Tattoo removal rarely results in the tattoo site returning to the exact state it was in before there was a tattoo. Small traces of ink, bits of scar tissue and other anomalies are almost always there to some degree. To make matters even more complicated, it takes the body time to absorb whatever ink is broken up with each treatment session, so a faint image of the tattoo will usually be present after the final treatment session and can take many months for it to completely fade away.
Patients are often confronted with vague claims about tattoo removal times and sometimes outright misleading before and after photos of complete removals. It is not unusual to encounter websites that show what appears to be a complete tattoo removal that, upon closer inspection, is just an outright PhotoShop fake. With all of this in mind, we believe it is critical to be as clear as we can about our use of statistics and to help clinicians and patients build appropriate expectations.

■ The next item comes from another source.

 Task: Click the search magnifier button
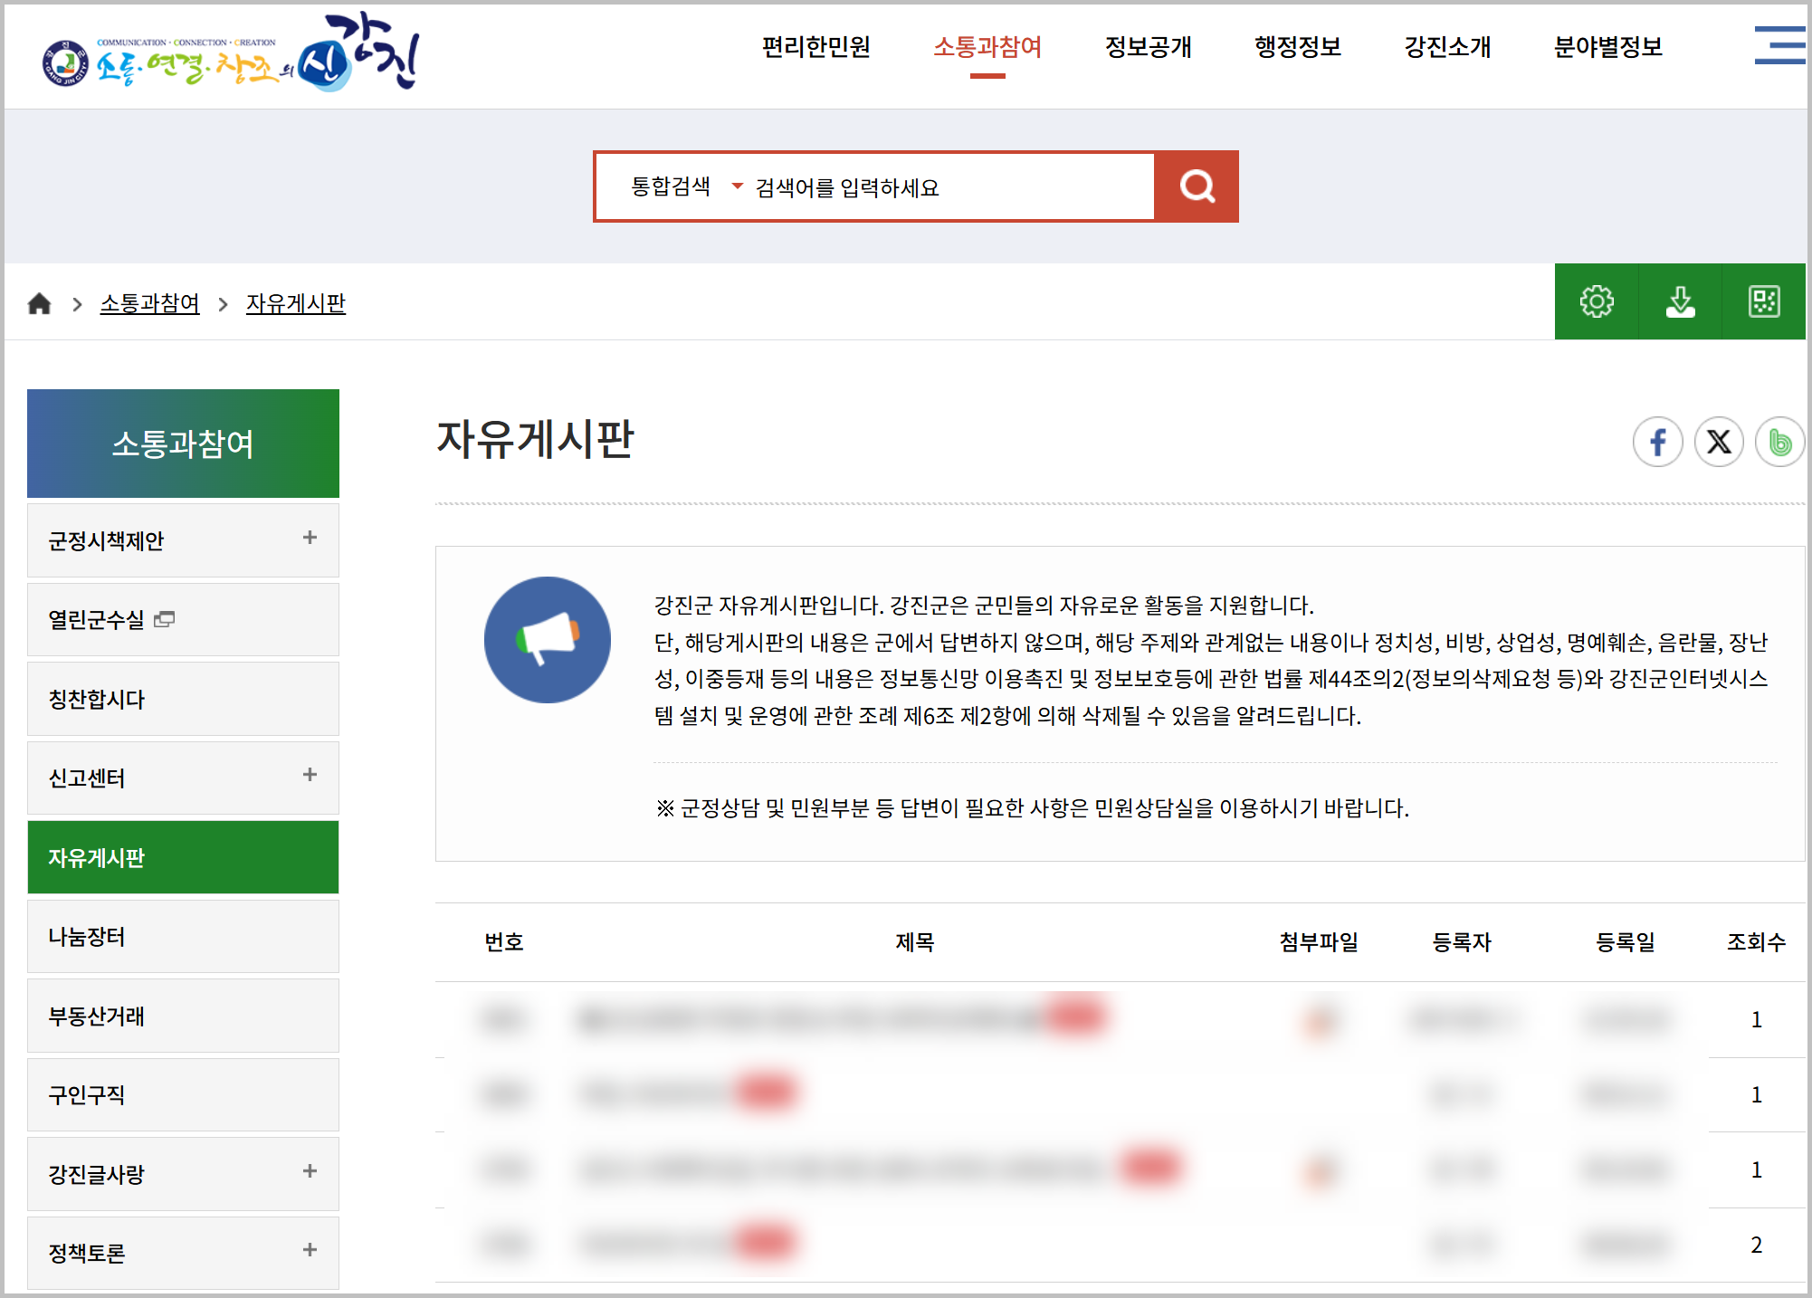(1197, 186)
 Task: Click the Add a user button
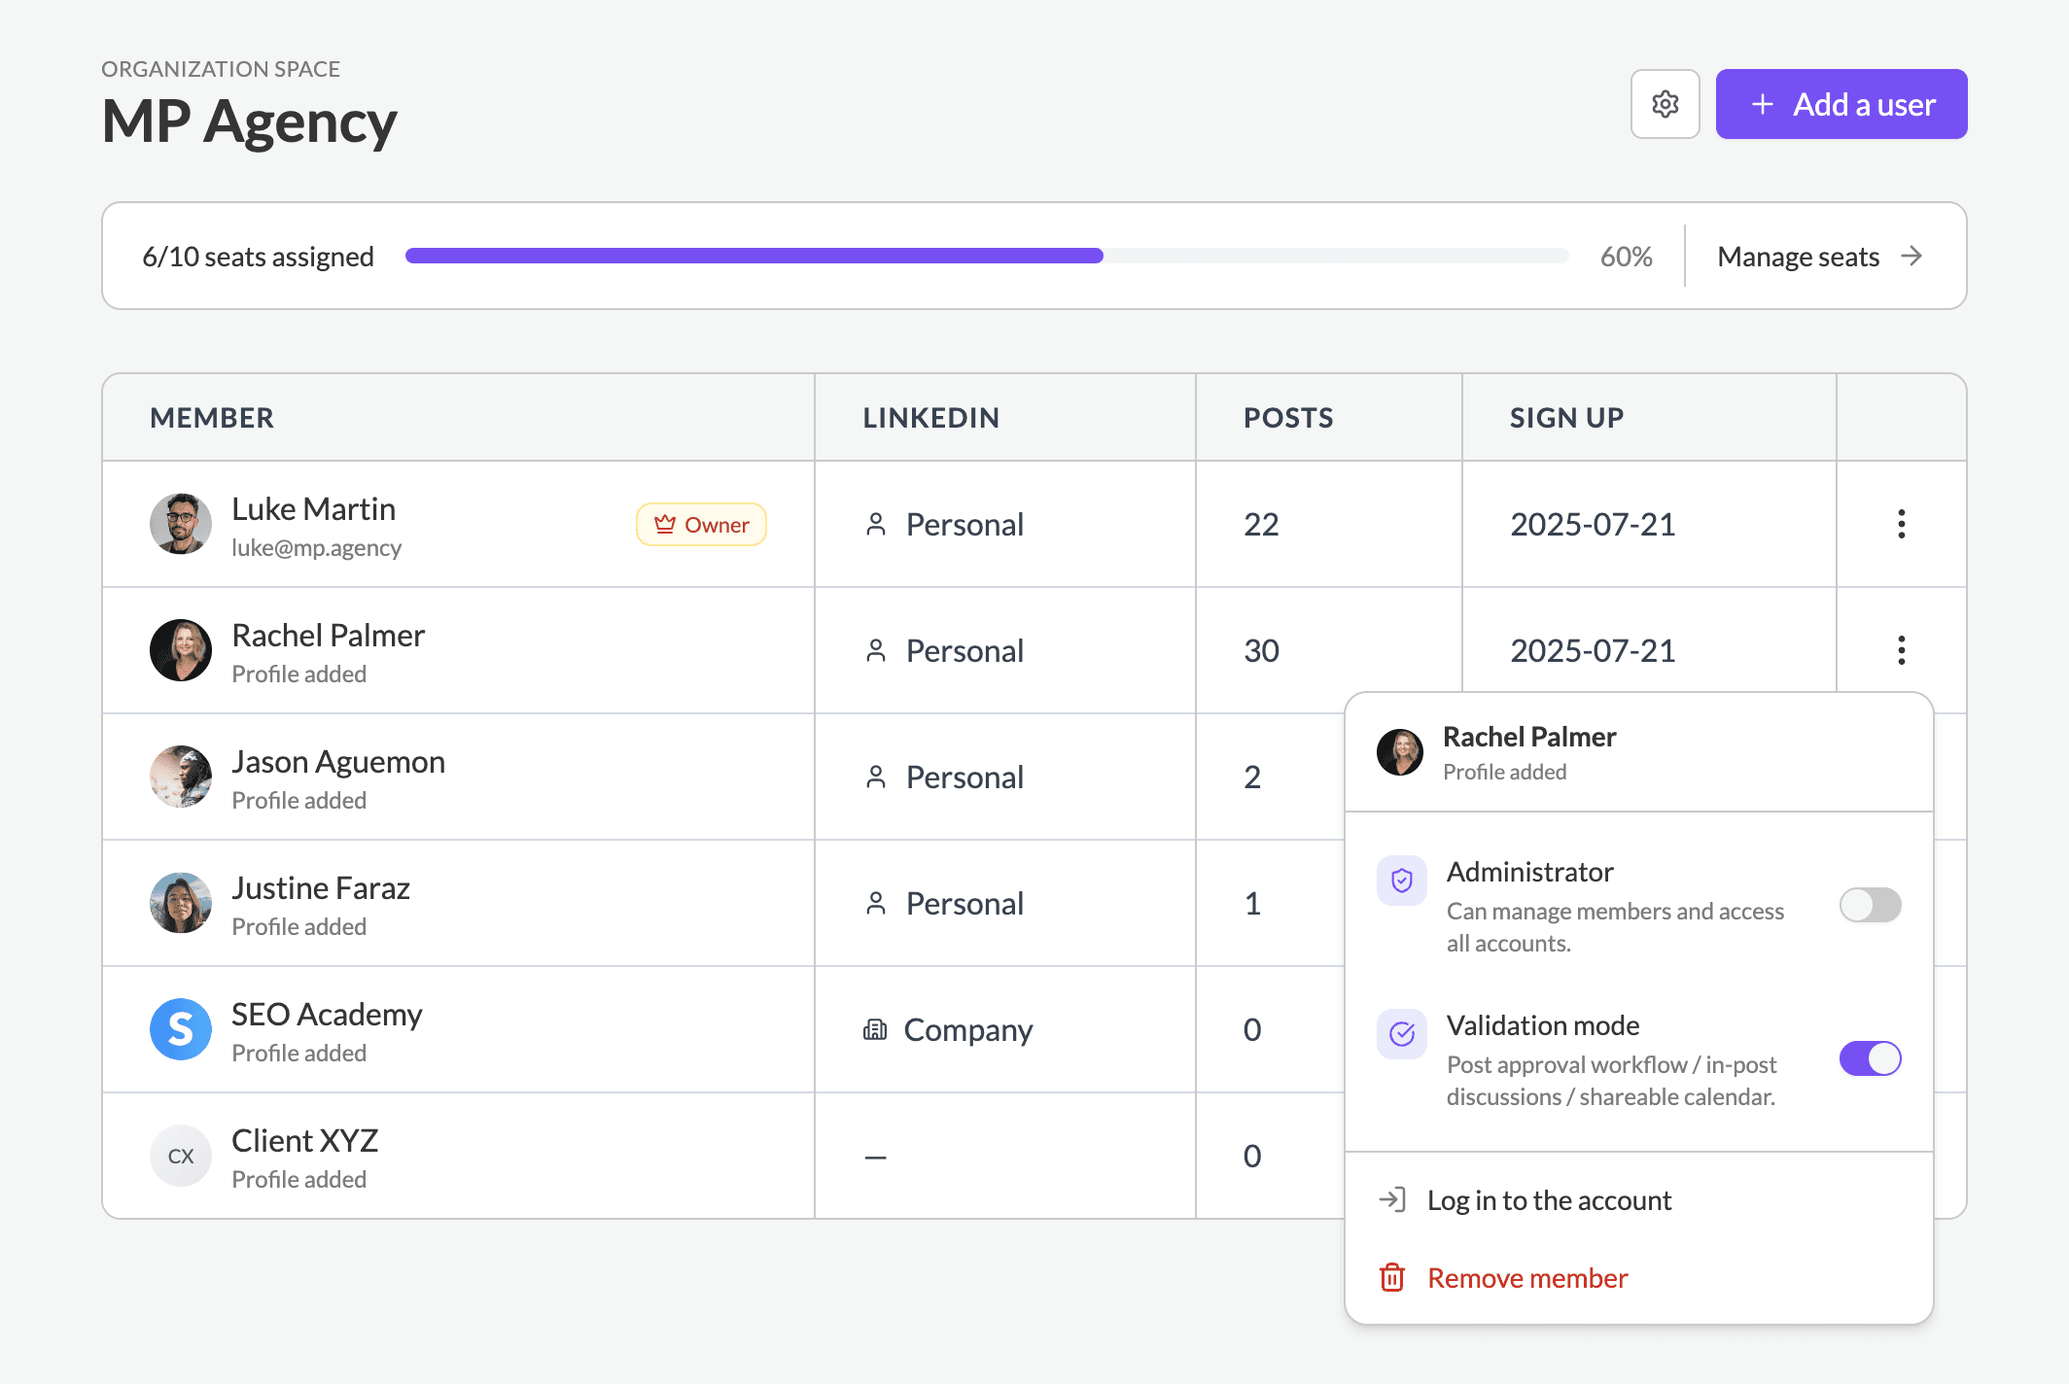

While there is no unified standard for defining a successful tattoo removal, many tattoo removal device approvals by the FDA reference clinical trials that defined successful removal as greater than 75% fading. That typically means that a reviewer compared a picture of the final result to a picture of the untreated tattoo and concluded that the tattoo was more than 75% gone.
In our most recent clinical trial, all, meaning 100% – of the tattoos treated with Soliton RAP achieved 75% fading in just 3 office visits or less. In comparison, only 16.7% of tattoos treated with laser-only achieved that level of fading.
To be clear, this does not mean that every tattoo treated with Solion RAP will be completely gone after 3 office visits. Tattoos and patients vary and so will these results. What is clear from our clinical data is that using Soliton RAP is 3 or more times faster than the laser-only method.